Previously published literature on this topic has mixed views on the effectiveness of OGS. However, there is general agreement that a multi-disciplinary approach involving geriatricians does contribute to improving mortality rates and this is mostly dependent on reducing time to surgery, especially within the first 24 h of presentation [12]. Delaying operative intervention in elderly fracture patients has been demonstrated to increase postoperative mortality [13]. In fact, early surgical intervention has been identified as a significant prognostic factor in the overall outcomes for older patients presenting with fractures [14,15,16]. One explanation given by a review by Sheehan et al. was that shorter intervals before operative intervention meant a decline in infections, thrombo-embolic events and cardio-respiratory complications, which are all associated with being bed-bound [17].

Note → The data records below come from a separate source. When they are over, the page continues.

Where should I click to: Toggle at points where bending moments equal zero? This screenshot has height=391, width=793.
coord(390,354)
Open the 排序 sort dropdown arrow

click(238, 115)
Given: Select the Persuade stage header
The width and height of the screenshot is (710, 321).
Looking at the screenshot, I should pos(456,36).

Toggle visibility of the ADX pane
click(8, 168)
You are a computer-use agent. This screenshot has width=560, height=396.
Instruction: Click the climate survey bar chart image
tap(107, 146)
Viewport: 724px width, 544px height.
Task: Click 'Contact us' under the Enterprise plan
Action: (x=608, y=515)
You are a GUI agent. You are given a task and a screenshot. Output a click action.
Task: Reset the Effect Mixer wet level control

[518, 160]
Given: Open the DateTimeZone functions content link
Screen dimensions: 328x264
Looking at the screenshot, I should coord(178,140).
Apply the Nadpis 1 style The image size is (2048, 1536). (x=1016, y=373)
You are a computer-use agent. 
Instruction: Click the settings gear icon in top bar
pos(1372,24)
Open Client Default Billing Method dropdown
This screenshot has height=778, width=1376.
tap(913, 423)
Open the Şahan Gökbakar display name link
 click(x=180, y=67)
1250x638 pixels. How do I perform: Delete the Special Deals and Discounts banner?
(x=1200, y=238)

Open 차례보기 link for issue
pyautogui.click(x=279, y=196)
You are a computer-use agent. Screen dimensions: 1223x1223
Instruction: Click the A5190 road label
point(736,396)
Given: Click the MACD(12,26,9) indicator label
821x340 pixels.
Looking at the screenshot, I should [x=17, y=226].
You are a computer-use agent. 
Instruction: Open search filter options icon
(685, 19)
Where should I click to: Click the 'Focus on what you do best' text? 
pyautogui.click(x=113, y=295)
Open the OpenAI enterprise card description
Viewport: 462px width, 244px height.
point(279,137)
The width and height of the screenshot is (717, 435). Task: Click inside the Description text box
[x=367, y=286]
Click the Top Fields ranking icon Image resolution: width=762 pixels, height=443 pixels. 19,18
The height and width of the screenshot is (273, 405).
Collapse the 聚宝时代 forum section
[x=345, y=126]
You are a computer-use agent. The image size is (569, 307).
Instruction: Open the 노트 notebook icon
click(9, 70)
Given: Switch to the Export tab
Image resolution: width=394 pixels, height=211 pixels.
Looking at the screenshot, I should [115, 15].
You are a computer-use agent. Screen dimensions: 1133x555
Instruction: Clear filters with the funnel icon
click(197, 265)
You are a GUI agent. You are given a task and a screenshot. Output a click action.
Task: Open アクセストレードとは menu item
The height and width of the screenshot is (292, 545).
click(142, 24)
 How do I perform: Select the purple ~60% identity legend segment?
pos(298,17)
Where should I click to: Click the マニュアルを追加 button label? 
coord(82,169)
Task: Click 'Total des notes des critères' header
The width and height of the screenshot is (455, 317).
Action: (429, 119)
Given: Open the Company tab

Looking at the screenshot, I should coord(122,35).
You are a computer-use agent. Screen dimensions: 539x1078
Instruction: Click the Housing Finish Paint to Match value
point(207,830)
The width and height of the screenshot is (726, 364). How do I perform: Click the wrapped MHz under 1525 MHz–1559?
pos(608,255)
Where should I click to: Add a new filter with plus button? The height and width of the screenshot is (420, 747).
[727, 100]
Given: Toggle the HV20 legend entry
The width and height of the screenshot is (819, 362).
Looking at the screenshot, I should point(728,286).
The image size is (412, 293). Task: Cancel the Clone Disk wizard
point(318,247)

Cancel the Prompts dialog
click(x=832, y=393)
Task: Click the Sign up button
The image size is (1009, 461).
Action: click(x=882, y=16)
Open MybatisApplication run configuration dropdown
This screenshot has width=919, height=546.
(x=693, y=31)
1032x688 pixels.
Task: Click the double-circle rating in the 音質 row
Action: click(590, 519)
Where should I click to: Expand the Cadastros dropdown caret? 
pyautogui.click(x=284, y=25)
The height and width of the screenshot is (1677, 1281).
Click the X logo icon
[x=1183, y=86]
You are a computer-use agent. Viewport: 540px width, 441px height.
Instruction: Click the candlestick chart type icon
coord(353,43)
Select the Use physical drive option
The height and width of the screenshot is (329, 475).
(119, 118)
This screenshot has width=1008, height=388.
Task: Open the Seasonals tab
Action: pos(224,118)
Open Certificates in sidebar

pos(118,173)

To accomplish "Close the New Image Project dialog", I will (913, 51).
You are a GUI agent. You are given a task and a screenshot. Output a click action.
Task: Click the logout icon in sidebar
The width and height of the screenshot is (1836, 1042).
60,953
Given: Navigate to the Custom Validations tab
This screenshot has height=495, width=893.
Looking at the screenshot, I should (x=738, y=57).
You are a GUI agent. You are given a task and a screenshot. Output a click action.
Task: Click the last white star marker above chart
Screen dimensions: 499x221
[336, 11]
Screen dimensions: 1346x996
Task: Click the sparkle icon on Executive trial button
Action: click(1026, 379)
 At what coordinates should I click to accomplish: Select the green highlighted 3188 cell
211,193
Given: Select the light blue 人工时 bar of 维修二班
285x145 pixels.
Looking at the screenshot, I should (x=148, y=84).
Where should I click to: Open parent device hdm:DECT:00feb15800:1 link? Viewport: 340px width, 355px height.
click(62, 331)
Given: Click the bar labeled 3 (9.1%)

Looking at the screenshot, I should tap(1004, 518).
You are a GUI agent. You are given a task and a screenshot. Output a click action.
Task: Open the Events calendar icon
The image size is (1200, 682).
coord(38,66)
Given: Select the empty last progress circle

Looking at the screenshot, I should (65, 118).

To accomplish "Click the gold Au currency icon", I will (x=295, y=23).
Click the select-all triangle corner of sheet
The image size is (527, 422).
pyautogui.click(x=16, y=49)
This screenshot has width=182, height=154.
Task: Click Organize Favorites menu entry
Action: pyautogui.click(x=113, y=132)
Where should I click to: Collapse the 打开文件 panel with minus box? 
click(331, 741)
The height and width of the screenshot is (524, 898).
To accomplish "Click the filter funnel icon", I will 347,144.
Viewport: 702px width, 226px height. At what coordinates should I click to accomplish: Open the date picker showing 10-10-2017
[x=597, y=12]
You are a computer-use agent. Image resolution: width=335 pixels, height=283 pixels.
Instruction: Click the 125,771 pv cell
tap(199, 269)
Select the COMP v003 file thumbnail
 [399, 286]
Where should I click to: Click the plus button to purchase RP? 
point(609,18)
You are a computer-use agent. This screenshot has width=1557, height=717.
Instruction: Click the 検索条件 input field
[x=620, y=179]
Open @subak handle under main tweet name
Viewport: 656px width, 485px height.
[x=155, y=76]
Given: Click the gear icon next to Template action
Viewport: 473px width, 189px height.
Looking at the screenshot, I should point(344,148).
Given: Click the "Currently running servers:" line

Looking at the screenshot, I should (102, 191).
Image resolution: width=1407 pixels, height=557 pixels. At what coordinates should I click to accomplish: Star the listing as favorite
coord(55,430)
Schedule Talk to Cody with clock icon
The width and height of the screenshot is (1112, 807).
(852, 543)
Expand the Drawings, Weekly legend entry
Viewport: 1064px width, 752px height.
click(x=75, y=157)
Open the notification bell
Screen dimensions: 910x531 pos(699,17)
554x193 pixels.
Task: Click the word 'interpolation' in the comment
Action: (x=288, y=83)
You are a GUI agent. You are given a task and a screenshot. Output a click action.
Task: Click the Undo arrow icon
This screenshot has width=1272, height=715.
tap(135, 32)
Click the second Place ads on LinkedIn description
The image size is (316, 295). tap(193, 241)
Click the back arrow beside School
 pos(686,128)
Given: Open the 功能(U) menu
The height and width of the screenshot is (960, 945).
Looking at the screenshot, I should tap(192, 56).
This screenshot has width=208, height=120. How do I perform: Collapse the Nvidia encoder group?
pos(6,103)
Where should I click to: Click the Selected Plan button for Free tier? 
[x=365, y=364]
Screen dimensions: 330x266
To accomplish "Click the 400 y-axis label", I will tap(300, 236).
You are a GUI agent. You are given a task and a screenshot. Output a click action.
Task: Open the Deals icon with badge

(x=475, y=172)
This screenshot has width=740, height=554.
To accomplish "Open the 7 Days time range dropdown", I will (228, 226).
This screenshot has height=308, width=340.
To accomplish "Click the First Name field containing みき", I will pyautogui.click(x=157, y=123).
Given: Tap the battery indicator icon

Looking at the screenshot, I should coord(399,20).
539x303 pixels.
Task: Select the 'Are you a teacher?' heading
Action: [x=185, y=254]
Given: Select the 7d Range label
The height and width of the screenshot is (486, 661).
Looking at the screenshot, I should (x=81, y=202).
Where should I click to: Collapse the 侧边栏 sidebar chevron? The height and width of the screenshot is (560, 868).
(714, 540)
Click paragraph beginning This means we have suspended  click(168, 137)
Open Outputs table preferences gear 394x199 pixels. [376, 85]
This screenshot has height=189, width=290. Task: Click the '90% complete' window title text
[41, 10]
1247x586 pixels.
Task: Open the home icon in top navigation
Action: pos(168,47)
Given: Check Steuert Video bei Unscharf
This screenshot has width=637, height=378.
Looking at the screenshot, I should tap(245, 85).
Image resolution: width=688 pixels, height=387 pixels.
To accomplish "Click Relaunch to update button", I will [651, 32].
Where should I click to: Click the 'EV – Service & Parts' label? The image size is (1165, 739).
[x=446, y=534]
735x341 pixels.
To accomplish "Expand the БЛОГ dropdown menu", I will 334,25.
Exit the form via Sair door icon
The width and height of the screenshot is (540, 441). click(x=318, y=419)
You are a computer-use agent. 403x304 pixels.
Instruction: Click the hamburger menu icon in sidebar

An earlier study by Koval et al. [18] compared the outcomes of two sets of patients: one set before initiating a multi-disciplinary hospital pathway and the other after the pathway was put in place. Significant reductions in length of stay were reported as well as a decline in mortality whether during the hospital stay or 1 year later. Khasraghi et al. [19], Vidan et al. [20] and later Della Rocca et al. [21] and Leung et al. [22] all also found improvements in patient time to surgery and length of stay with geriatric co-management. A recent study at the University of Rochester, which included a cohort of 758 patients, showed an improvement in all clinical outcome parameters, including a 4.3-day length of stay and a comparable 24.1-h average time to surgery [23]. Improving time to surgery is a vital component of orthogeriatric services. It has been suggested that geriatric collaboration increases the likelihood of surgical treatment as a result of better patient optimisation [19], but this was not found in our study where treatment choice was unaffected.

On the other hand, some studies have found no difference in time to surgery or length of stay when managing patients in an organised OGS [24, 25]. Despite this, Khan et al. [24] acknowledged that the role of the geriatrician in the management of elderly orthopaedic patients cannot be dismissed just because it was not reflected in measurable outcomes in their research. On the contrary, there is no denying that older patients with multiple morbidities will benefit from geriatric co-management. They recommended more extensive research to settle this debate.

During the course of this study, we were able to identify some factors that may explain the lack of improvement in some of the pre-determined quality measures, namely, degree of postoperative pain improvement, depression and choice of treatment modality. Delay in initiating pain control, ideally through an organised pain management team either before or after surgery, is one issue. It must also be noted that prior to geriatric co-management, patients were usually given non-steroidal anti-inflammatories to control their pain. Using PHQ2 screening questions alone is another. This is due to time constraints during assessment, but more in-depth evaluation of depression in patients positive for depression is recommended. Time to hospital was not measured in either group and this may have affected treatment choices.

We were also able to recognise areas for improvement; e.g. reluctance in starting weight-bearing exercises postoperatively and the need to achieve rehabilitative targets in hospital were the main problem areas.

Strengths and limitations

This study represents the findings of the first orthogeriatric service in Egypt. We aimed to pinpoint the strengths of applying these principles to the services offered to older patients and identify any weaknesses. Our work was limited by the relatively small sample size. We were unable to report on short- and long-term patient mortality due to non-compliance to follow-up post-discharge.

Conclusion

Since the beginning of the OGS, preliminary data have been encouraging, with significant reductions in time to surgery and length of stay. This, along with preoperative medical optimisation and collaborative discharge recommendations, has improved overall patient outcomes even though more research is needed.